3. II leitura (1Tm 6,11-16): viver como homem de Deus
11. Tu, porém, ó homem de Deus, foge destas coisas, procura antes a justiça, a piedade, a fé, a caridade, a constância, a mansidão.
12. Combate o bom combate da fé, conquista a vida eterna, para a qual foste chamado quando fizeste a tua bela profissão † de fé diante de muitas testemunhas.
13. Diante de Deus, que dá a vida a todos os viventes, e do Cristo Jesus que, perante Pôncio Pilatos, deu o seu testemunho fazendo sua bela profissão, eu te ordeno:
14. observa o mandamento com todo o cuidado, irrepreensivelmente, até à manifestação de nosso Senhor Jesus Cristo.
15. Esta manifestação será realizada, a seu tempo, pelo bem-aventurado e único Soberano, o Rei dos reis e Senhor dos Senhores,
16. o único que possui a imortalidade, que habita numa luz inacessível, que ninguém viu nem pode ver. A ele, honra e poder eterno. Amém.
Ao escrever ao amigo Timóteo, Paulo o exorta a viver como homem de Deus, isto é: seguir a justiça, a piedade, a fé, o amor, a perseverança e a mansidão, combater o bom combate da fé, conquistar a vida eterna, guardar o mandamento de Jesus até o dia de sua Aparição. Antes disso, que o cristão professe a fé e testemunhe Jesus ressuscitado (vv. 12-13).
Ser homem de Deus é ser profeta, assim como Elias e Eliseu que receberam esse título por terem deixado o palácio e se aproximado do povo. Com eles, o rei, se precisasse de um profeta, teria de ir aonde o profeta estava, no meio do povo. Muitos cristãos da comunidade de Éfeso estavam fazendo da pregação do evangelho uma fonte de lucro. Atitude parecida com a de muitos cristãos de hoje. Abrir uma igreja é o mesmo que abrir negócio, uma empresa lucrativa. Paulo é claro no ensinamento: “Fuja dessas coisas” (v. 11). A fé não é para ser debatida, sobretudo de forma fundamentalista, mas vivenciada.
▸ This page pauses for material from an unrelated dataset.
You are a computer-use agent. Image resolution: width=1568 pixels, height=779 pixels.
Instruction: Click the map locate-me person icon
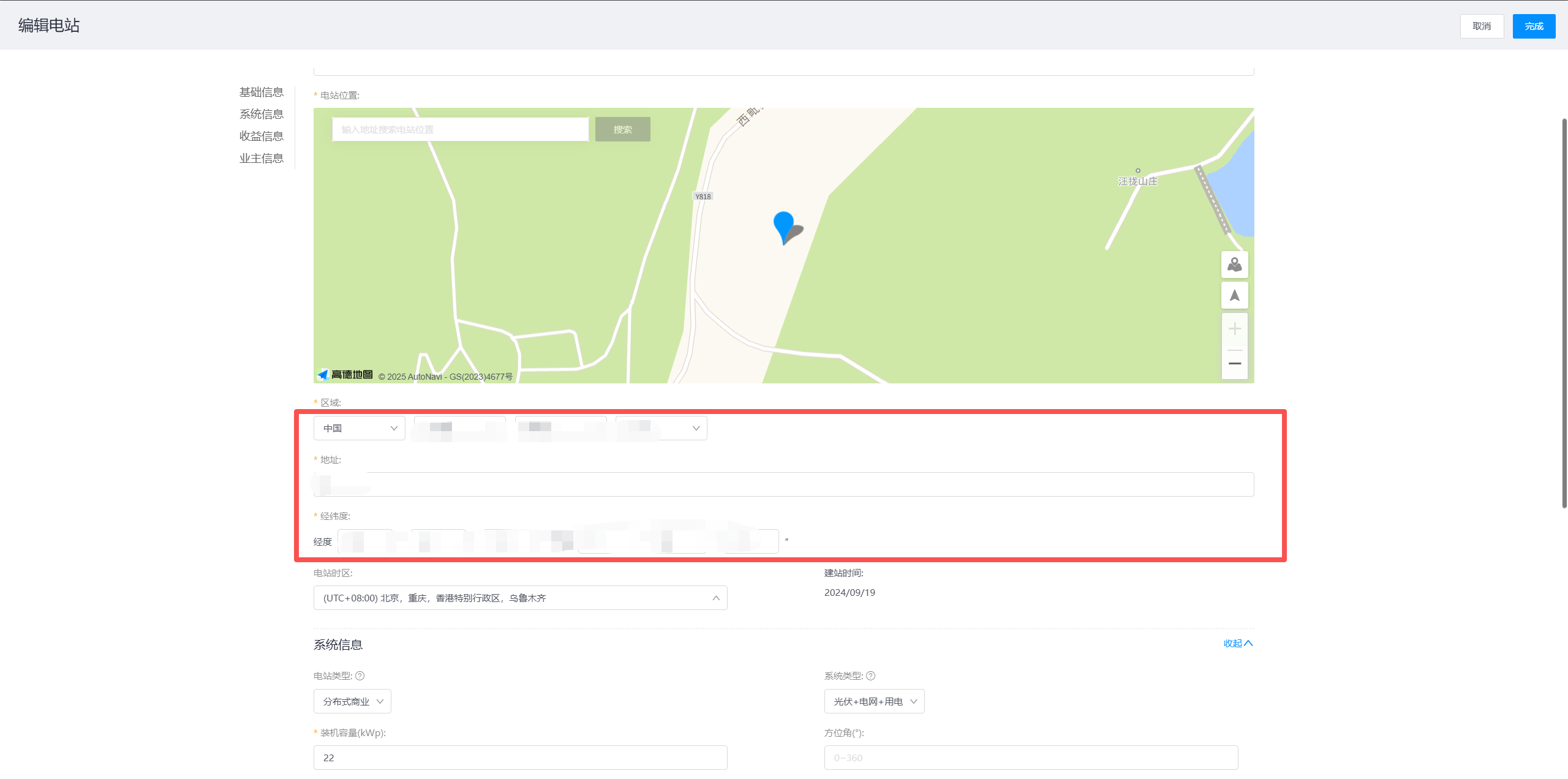point(1234,265)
Paulo termina com uma doxologia (vv. 15-16): a Deus honra e poder eterno. É um hino litúrgico de origem judaica. Ele ensina que o cristão deve prestar culto somente a Jesus, pois ele possui a imortalidade, a vida plena. Viver o projeto apresentado por Jesus é encontrar Deus (vv. 11-12).
Essa breve leitura reforça o ensinamento das outras leituras deste domingo, mostrando que o cristão é aquele que segue os ensinamentos de Jesus e não anda conforme as injustiças dos seres humanos deste mundo. O seu combate está em outra esfera. Ele luta como atleta para chegar ao Reino pregado por Jesus, e este já começa aqui.

III. PISTAS PARA REFLEXÃO
Chamar atenção para o dia da Bíblia e suas interpretações a partir das leituras deste domingo. Dar um destaque para a Bíblia na celebração.
Fazer uma análise da situação econômica do país, dando destaque para as eleições e tendo como pistas de reflexão a questão da riqueza e seu uso indevido pelos governantes. Mostrar que quem faz opção de servir ao Dinheiro acabará perdendo a vida.
Perguntar pelos sinais de solidariedade que a comunidade demonstra na relação entre rico e pobre. Ela está a serviço dos pobres e contra a pobreza? Ou existe um abismo, um fosso, entre ela e os pobres? A comunidade se preocupa em dar ou fazer esmola?